=== Dataset rows ===

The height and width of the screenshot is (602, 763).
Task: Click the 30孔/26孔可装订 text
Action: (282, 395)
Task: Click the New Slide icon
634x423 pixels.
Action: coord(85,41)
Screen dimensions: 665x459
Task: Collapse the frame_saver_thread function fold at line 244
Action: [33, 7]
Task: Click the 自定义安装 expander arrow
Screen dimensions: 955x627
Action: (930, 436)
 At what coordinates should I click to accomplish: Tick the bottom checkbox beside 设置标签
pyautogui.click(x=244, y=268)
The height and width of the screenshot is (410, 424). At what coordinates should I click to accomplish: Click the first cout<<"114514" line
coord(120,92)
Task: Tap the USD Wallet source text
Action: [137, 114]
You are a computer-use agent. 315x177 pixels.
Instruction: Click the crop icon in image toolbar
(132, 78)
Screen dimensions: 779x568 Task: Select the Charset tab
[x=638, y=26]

===
=== Dataset rows ===

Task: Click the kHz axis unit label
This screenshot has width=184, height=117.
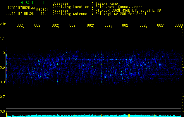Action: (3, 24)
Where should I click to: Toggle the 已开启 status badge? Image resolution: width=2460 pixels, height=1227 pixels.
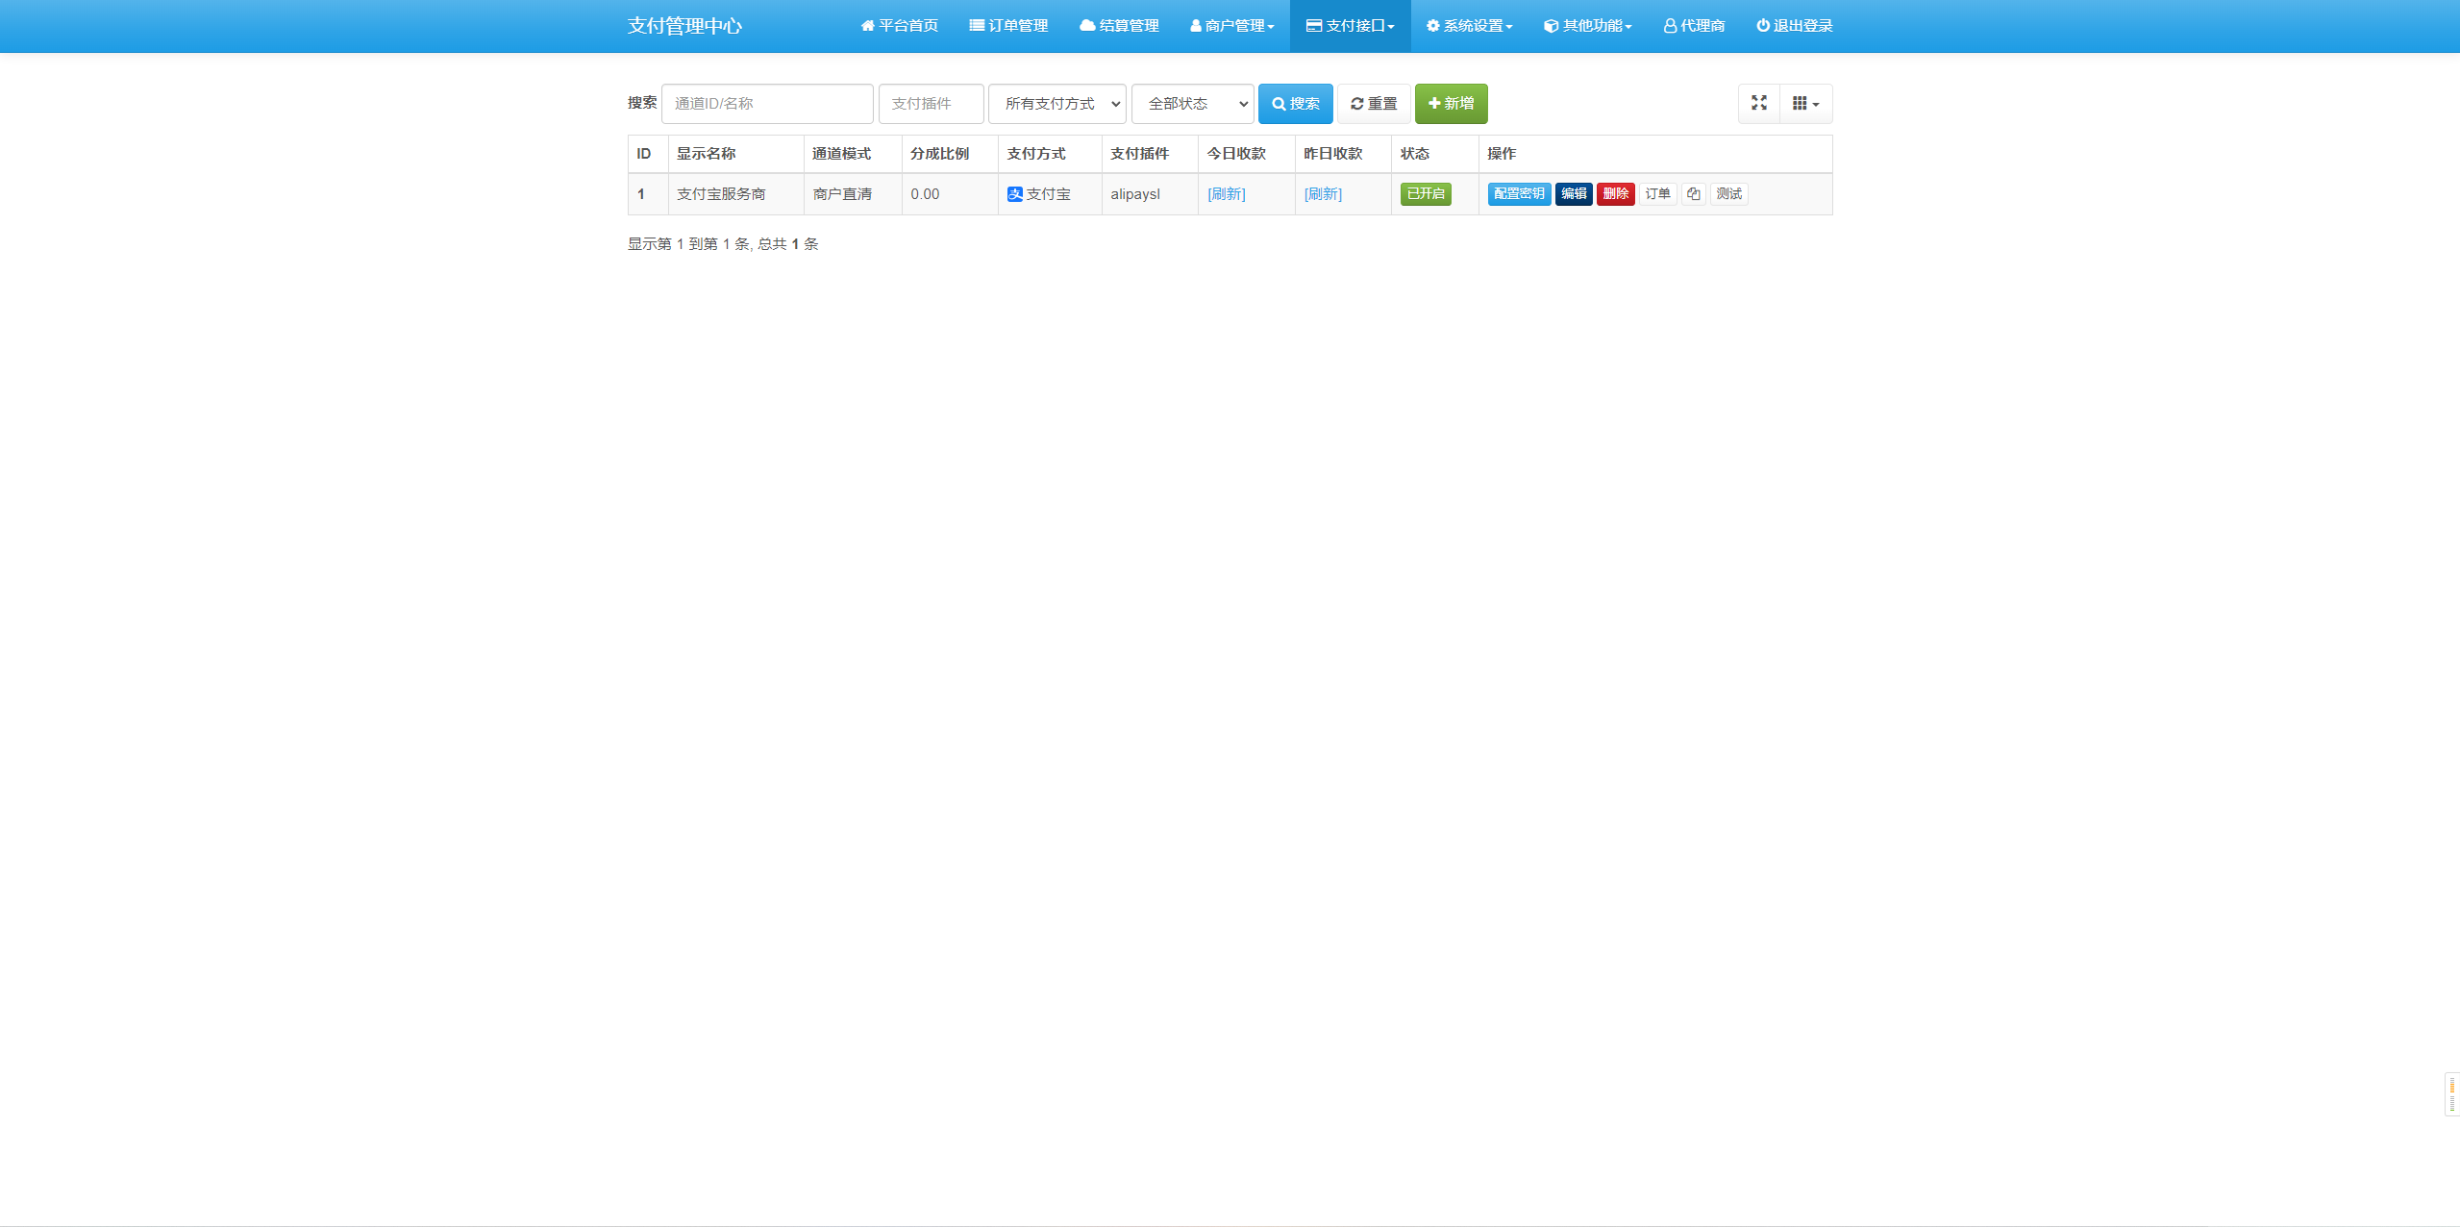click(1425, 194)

===

Express as a numbered list the lines of the records that begin with the line containing "The height and width of the screenshot is (602, 763)." and end with the line containing "Action: (930, 436)", both included, leaving out any blank lines.

1. The height and width of the screenshot is (602, 763).
2. Task: Click the 30孔/26孔可装订 text
3. Action: (282, 395)
4. Task: Click the New Slide icon
5. 634x423 pixels.
6. Action: coord(85,41)
7. Screen dimensions: 665x459
8. Task: Collapse the frame_saver_thread function fold at line 244
9. Action: [33, 7]
10. Task: Click the 自定义安装 expander arrow
11. Screen dimensions: 955x627
12. Action: (930, 436)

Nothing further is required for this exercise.